**DOCUMENT SEGMENT:**
*** Block opens ***

Saturday November 29, 2014 Search
Weather | Athens
16o C
10o C
News
Business
Comment
Life
Sports
Community
Survival Guide
Greek Edition
For the dignity of Roma people in Europe: Roma Pride!

Weariness and despair could have finally caught up with us. Haven’t the Roma people -- Tziganes, Gypsies and Sintis -- been persecuted for centuries? Haven’t the stereotypes against them spanned several centuries, countries and political regimes? Wouldn’t it be illusive to think that one could “normalize” a situation that may appear desperate?

Indeed, in many ways, violence against the Roma people in Europe seems endless and the problems they face to be fully integrated into society appear insurmountable.

For example, in Central Europe and the Balkans, a rationale exists which pushes for their removal from public space, often even by physical eradication. They are thus confined to the outskirts of major cities. In many cities and villages, Roma people are packed into separated and walled districts without any access to running water, electricity or public services. It is particularly the case in Ostrava (the Czech Republic), in Michalovce, Košice, Prešov and Svinia (Slovakia), and in Tarlungeni and Baia Mare (Romania). In Baia Mare, the Roma people have even been recently evicted and relocated to a disused chemical factory with high levels of toxicity. Furthermore, there are countless urban ghettos in Bulgaria, where in 2011 the far-right Ataka party organized anti-Roma protests in some 20 cities under the banners of “Death to the Roma people!” and “Turn the Roma people into soap!” In Hungary, the Jobbik party’s paramilitary militia terrorizes Roma people, forces them to flee their villages, as in Gyongyospata, and regularly triggers extreme racist violence. All the while the Hungarian government uses the fight against benefits fraud as an excuse to set up blatant open work camps for Roma people.

Moreover, in France, despite the change in political leadership, expulsions and deportations are restarting and they continue to take place in Germany, Sweden and Italy.

Finally, daily racial discrimination in healthcare, employment, leisure and education persists in Kosovo, Portugal, Serbia, Croatia and Poland.

Whereas this worrying situation could have drowned us in despair, in fact it pushes us to an even greater commitment to the fight for dignity and equality of rights.

This is why, on Sunday, October 7, we will march in our countries, leading the unified European civil society across the continent, from Norway to Serbia, from Portugal to Poland, including Italy, Romania, Hungary and Bulgaria, to calmly but firmly proclaim together: “Roma Pride!”

*** Block closes ***

**WORK ITEM A:** According to the Roma Pride article, in which countries does daily racial discrimination persist in healthcare, employment, leisure and education?
**WORK ITEM B:** Turn the paragraph of the Roma Pride article that begins "For example, in Central Europe and the Balkans" into a short bulleted list that keeps its main facts.
Answer from the Roma Pride article alone.

**DATA RECORDS:**
*** Block opens ***

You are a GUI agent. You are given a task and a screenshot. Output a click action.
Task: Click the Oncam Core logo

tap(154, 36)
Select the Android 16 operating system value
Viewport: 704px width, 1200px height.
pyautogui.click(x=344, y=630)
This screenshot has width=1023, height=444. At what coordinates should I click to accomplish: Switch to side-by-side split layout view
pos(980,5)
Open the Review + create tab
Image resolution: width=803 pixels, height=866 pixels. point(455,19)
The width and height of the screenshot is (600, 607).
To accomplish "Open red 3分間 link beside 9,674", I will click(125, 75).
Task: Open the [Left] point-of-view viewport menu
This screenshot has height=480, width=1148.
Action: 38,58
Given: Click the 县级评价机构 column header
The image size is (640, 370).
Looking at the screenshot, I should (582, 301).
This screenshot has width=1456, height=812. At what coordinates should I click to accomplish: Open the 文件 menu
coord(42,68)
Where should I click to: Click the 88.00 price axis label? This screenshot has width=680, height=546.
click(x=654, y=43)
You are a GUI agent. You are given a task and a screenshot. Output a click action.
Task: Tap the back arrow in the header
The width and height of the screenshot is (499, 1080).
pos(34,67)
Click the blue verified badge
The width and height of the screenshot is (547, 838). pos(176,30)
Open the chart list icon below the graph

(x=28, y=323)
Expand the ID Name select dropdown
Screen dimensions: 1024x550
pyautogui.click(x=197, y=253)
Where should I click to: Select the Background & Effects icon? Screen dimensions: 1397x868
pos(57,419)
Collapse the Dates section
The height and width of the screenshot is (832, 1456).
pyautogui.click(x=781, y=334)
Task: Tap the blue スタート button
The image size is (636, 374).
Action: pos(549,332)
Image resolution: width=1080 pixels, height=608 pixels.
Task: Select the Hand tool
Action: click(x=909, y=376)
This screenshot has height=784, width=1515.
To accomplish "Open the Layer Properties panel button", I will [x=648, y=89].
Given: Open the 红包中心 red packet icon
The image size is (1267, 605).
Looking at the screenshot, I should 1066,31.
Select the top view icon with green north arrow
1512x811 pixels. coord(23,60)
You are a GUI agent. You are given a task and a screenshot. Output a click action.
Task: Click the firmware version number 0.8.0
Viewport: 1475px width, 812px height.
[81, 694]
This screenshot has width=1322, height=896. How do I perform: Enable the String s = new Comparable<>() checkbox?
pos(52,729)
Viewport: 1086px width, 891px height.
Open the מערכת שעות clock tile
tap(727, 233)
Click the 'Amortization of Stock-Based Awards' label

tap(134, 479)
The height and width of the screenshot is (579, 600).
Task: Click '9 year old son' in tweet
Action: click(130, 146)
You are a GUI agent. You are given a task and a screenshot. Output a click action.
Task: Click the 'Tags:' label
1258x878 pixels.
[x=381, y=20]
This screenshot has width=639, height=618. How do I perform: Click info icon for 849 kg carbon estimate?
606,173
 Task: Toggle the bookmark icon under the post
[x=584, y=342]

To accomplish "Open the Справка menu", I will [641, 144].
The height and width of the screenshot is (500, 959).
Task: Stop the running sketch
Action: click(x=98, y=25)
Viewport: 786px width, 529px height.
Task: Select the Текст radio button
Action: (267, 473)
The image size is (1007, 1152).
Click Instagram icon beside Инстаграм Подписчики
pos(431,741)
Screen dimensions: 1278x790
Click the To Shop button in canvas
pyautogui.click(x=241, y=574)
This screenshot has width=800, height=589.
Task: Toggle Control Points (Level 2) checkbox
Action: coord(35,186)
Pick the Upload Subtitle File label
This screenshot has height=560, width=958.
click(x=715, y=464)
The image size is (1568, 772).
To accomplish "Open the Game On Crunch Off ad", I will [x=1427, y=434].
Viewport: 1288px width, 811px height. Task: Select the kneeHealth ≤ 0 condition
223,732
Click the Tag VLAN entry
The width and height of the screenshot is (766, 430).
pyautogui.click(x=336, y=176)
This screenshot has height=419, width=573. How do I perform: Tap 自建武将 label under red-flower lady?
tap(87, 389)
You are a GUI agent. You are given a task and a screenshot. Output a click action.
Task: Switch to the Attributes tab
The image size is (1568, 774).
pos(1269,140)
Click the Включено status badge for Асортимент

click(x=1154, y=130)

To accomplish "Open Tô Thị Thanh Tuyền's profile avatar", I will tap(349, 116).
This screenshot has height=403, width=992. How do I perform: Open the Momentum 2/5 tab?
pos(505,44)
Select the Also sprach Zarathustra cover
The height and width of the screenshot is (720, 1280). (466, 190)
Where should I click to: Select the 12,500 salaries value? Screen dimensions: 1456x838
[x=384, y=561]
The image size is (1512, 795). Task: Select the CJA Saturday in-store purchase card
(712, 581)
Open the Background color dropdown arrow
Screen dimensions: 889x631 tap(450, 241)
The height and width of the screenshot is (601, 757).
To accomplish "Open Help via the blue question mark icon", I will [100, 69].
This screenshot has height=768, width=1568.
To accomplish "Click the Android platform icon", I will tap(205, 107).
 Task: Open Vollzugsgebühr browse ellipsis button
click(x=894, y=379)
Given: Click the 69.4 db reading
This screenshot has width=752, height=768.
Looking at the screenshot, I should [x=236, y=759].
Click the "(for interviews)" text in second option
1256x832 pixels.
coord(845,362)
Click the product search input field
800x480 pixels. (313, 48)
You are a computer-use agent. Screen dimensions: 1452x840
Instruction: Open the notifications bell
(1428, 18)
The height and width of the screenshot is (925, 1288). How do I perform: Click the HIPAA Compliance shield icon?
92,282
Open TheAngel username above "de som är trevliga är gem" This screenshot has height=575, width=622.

*** Block closes ***

**TASK SOLUTION A:** Kosovo, Portugal, Serbia, Croatia, Poland

**TASK SOLUTION B:**
- In Central Europe and the Balkans, a rationale pushes for removing Roma people from public space, often by physical eradication, which confines them to the outskirts of major cities.
- In many cities and villages, Roma people are packed into separated, walled districts with no running water, electricity or public services. Examples are Ostrava (Czech Republic), Michalovce, Košice, Prešov and Svinia (Slovakia), and Tarlungeni and Baia Mare (Romania).
- In Baia Mare, Roma people were recently evicted and relocated to a disused, highly toxic chemical factory.
- Bulgaria has countless urban ghettos. In 2011 the far-right Ataka party held anti-Roma protests in some 20 cities under slogans such as "Death to the Roma people!"
- In Hungary, the Jobbik party's paramilitary militia terrorizes Roma people and forces them to flee villages such as Gyongyospata. The government uses the fight against benefits fraud as an excuse to set up open work camps for Roma people.